### Written exercise
Render every line of the material below as a JSON list of strings, one string per line, with blank lines omitted.

### Task inputs
===

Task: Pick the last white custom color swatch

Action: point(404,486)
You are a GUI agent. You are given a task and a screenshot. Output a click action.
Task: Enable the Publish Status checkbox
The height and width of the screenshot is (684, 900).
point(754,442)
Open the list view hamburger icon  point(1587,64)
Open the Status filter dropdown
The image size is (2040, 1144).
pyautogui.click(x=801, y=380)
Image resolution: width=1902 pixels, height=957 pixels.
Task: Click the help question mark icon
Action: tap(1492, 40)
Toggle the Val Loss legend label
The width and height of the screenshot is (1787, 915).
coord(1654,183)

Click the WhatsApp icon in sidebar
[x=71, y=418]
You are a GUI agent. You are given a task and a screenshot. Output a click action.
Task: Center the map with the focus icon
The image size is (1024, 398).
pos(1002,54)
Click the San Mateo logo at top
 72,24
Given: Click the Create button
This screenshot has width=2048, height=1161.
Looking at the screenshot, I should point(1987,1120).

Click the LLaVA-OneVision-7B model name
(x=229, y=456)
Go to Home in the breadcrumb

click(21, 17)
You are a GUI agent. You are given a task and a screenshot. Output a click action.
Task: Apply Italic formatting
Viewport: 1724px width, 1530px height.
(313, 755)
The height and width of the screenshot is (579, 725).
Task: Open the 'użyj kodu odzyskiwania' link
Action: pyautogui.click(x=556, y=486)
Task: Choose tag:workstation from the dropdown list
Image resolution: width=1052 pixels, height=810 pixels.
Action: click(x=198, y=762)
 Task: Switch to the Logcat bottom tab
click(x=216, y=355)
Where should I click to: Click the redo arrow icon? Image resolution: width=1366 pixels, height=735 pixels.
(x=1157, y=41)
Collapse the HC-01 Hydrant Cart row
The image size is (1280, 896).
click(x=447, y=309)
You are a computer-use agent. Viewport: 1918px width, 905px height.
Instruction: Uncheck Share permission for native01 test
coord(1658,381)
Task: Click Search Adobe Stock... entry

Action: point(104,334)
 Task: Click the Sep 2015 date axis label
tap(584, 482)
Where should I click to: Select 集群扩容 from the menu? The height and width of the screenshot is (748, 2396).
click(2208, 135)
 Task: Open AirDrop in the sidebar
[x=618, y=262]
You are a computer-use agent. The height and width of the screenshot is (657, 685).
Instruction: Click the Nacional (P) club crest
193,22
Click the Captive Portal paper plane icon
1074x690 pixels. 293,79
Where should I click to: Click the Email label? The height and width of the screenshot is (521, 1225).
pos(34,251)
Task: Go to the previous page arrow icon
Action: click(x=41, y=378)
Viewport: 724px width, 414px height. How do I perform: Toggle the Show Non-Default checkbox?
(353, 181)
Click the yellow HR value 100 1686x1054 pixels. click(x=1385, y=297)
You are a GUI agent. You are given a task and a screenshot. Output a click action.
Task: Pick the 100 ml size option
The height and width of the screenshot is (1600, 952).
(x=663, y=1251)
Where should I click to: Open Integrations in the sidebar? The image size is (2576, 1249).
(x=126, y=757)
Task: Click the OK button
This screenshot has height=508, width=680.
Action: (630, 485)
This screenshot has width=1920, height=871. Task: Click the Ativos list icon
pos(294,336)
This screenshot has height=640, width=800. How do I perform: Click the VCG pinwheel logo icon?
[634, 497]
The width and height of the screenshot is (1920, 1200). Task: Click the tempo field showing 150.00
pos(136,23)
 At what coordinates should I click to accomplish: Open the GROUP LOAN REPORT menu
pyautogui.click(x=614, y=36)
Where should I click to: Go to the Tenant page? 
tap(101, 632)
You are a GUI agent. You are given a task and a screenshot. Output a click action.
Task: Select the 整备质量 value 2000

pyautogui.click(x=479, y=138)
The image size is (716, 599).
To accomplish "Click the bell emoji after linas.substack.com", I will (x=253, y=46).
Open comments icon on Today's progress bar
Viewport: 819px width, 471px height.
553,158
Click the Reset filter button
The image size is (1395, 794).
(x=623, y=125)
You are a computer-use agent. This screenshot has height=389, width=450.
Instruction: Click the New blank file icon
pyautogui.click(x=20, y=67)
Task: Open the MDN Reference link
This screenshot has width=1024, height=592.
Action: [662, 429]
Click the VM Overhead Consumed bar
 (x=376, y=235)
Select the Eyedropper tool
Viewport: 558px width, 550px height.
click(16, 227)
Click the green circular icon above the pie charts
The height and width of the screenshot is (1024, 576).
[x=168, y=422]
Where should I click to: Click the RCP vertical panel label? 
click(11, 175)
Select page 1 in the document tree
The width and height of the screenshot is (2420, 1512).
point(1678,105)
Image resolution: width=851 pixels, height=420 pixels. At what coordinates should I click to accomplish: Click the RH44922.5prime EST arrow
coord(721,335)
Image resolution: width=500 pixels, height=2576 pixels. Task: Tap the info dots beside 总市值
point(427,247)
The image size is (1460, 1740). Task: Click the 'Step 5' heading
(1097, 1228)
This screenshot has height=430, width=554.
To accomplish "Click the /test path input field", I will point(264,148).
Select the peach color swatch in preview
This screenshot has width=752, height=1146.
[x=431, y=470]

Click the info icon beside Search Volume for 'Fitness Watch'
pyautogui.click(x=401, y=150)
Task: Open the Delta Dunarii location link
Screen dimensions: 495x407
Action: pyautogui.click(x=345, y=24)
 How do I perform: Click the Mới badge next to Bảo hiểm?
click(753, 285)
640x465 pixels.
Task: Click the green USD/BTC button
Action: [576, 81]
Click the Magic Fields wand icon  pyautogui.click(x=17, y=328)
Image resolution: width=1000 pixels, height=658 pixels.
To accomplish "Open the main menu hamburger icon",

===

### The solution
[
  "Task: Pick the last white custom color swatch",
  "Action: point(404,486)",
  "You are a GUI agent. You are given a task and a screenshot. Output a click action.",
  "Task: Enable the Publish Status checkbox",
  "The height and width of the screenshot is (684, 900).",
  "point(754,442)",
  "Open the list view hamburger icon  point(1587,64)",
  "Open the Status filter dropdown",
  "The image size is (2040, 1144).",
  "pyautogui.click(x=801, y=380)",
  "Image resolution: width=1902 pixels, height=957 pixels.",
  "Task: Click the help question mark icon",
  "Action: tap(1492, 40)",
  "Toggle the Val Loss legend label",
  "The width and height of the screenshot is (1787, 915).",
  "coord(1654,183)",
  "Click the WhatsApp icon in sidebar",
  "[x=71, y=418]",
  "You are a GUI agent. You are given a task and a screenshot. Output a click action.",
  "Task: Center the map with the focus icon",
  "The image size is (1024, 398).",
  "pos(1002,54)",
  "Click the San Mateo logo at top",
  " 72,24",
  "Given: Click the Create button",
  "This screenshot has width=2048, height=1161.",
  "Looking at the screenshot, I should point(1987,1120).",
  "Click the LLaVA-OneVision-7B model name",
  "(x=229, y=456)",
  "Go to Home in the breadcrumb",
  "click(21, 17)",
  "You are a GUI agent. You are given a task and a screenshot. Output a click action.",
  "Task: Apply Italic formatting",
  "Viewport: 1724px width, 1530px height.",
  "(313, 755)",
  "The height and width of the screenshot is (579, 725).",
  "Task: Open the 'użyj kodu odzyskiwania' link",
  "Action: pyautogui.click(x=556, y=486)",
  "Task: Choose tag:workstation from the dropdown list",
  "Image resolution: width=1052 pixels, height=810 pixels.",
  "Action: click(x=198, y=762)",
  " Task: Switch to the Logcat bottom tab",
  "click(x=216, y=355)",
  "Where should I click to: Click the redo arrow icon? Image resolution: width=1366 pixels, height=735 pixels.",
  "(x=1157, y=41)",
  "Collapse the HC-01 Hydrant Cart row",
  "The image size is (1280, 896).",
  "click(x=447, y=309)",
  "You are a computer-use agent. Viewport: 1918px width, 905px height.",
  "Instruction: Uncheck Share permission for native01 test",
  "coord(1658,381)",
  "Task: Click Search Adobe Stock... entry",
  "Action: point(104,334)",
  " Task: Click the Sep 2015 date axis label",
  "tap(584, 482)",
  "Where should I click to: Select 集群扩容 from the menu? The height and width of the screenshot is (748, 2396).",
  "click(2208, 135)",
  " Task: Open AirDrop in the sidebar",
  "[x=618, y=262]",
  "You are a computer-use agent. The height and width of the screenshot is (657, 685).",
  "Instruction: Click the Nacional (P) club crest",
  "193,22",
  "Click the Captive Portal paper plane icon",
  "1074x690 pixels. 293,79",
  "Where should I click to: Click the Email label? The height and width of the screenshot is (521, 1225).",
  "pos(34,251)",
  "Task: Go to the previous page arrow icon",
  "Action: click(x=41, y=378)",
  "Viewport: 724px width, 414px height. How do I perform: Toggle the Show Non-Default checkbox?",
  "(353, 181)",
  "Click the yellow HR value 100 1686x1054 pixels. click(x=1385, y=297)",
  "You are a GUI agent. You are given a task and a screenshot. Output a click action.",
  "Task: Pick the 100 ml size option",
  "The height and width of the screenshot is (1600, 952).",
  "(x=663, y=1251)",
  "Where should I click to: Open Integrations in the sidebar? The image size is (2576, 1249).",
  "(x=126, y=757)",
  "Task: Click the OK button",
  "This screenshot has height=508, width=680.",
  "Action: (630, 485)",
  "This screenshot has width=1920, height=871. Task: Click the Ativos list icon",
  "pos(294,336)",
  "This screenshot has height=640, width=800. How do I perform: Click the VCG pinwheel logo icon?",
  "[634, 497]",
  "The width and height of the screenshot is (1920, 1200). Task: Click the tempo field showing 150.00",
  "pos(136,23)",
  " At what coordinates should I click to accomplish: Open the GROUP LOAN REPORT menu",
  "pyautogui.click(x=614, y=36)",
  "Where should I click to: Go to the Tenant page? ",
  "tap(101, 632)",
  "You are a GUI agent. You are given a task and a screenshot. Output a click action.",
  "Task: Select the 整备质量 value 2000",
  "pyautogui.click(x=479, y=138)",
  "The image size is (716, 599).",
  "To accomplish \"Click the bell emoji after linas.substack.com\", I will (x=253, y=46).",
  "Open comments icon on Today's progress bar",
  "Viewport: 819px width, 471px height.",
  "553,158",
  "Click the Reset filter button",
  "The image size is (1395, 794).",
  "(x=623, y=125)",
  "You are a computer-use agent. This screenshot has height=389, width=450.",
  "Instruction: Click the New blank file icon",
  "pyautogui.click(x=20, y=67)",
  "Task: Open the MDN Reference link",
  "This screenshot has width=1024, height=592.",
  "Action: [662, 429]",
  "Click the VM Overhead Consumed bar",
  " (x=376, y=235)",
  "Select the Eyedropper tool",
  "Viewport: 558px width, 550px height.",
  "click(16, 227)",
  "Click the green circular icon above the pie charts",
  "The height and width of the screenshot is (1024, 576).",
  "[x=168, y=422]",
  "Where should I click to: Click the RCP vertical panel label? ",
  "click(11, 175)",
  "Select page 1 in the document tree",
  "The width and height of the screenshot is (2420, 1512).",
  "point(1678,105)",
  "Image resolution: width=851 pixels, height=420 pixels. At what coordinates should I click to accomplish: Click the RH44922.5prime EST arrow",
  "coord(721,335)",
  "Image resolution: width=500 pixels, height=2576 pixels. Task: Tap the info dots beside 总市值",
  "point(427,247)",
  "The image size is (1460, 1740). Task: Click the 'Step 5' heading",
  "(1097, 1228)",
  "This screenshot has height=430, width=554.",
  "To accomplish \"Click the /test path input field\", I will point(264,148).",
  "Select the peach color swatch in preview",
  "This screenshot has width=752, height=1146.",
  "[x=431, y=470]",
  "Click the info icon beside Search Volume for 'Fitness Watch'",
  "pyautogui.click(x=401, y=150)",
  "Task: Open the Delta Dunarii location link",
  "Screen dimensions: 495x407",
  "Action: pyautogui.click(x=345, y=24)",
  " How do I perform: Click the Mới badge next to Bảo hiểm?",
  "click(753, 285)",
  "640x465 pixels.",
  "Task: Click the green USD/BTC button",
  "Action: [576, 81]",
  "Click the Magic Fields wand icon  pyautogui.click(x=17, y=328)",
  "Image resolution: width=1000 pixels, height=658 pixels.",
  "To accomplish \"Open the main menu hamburger icon\","
]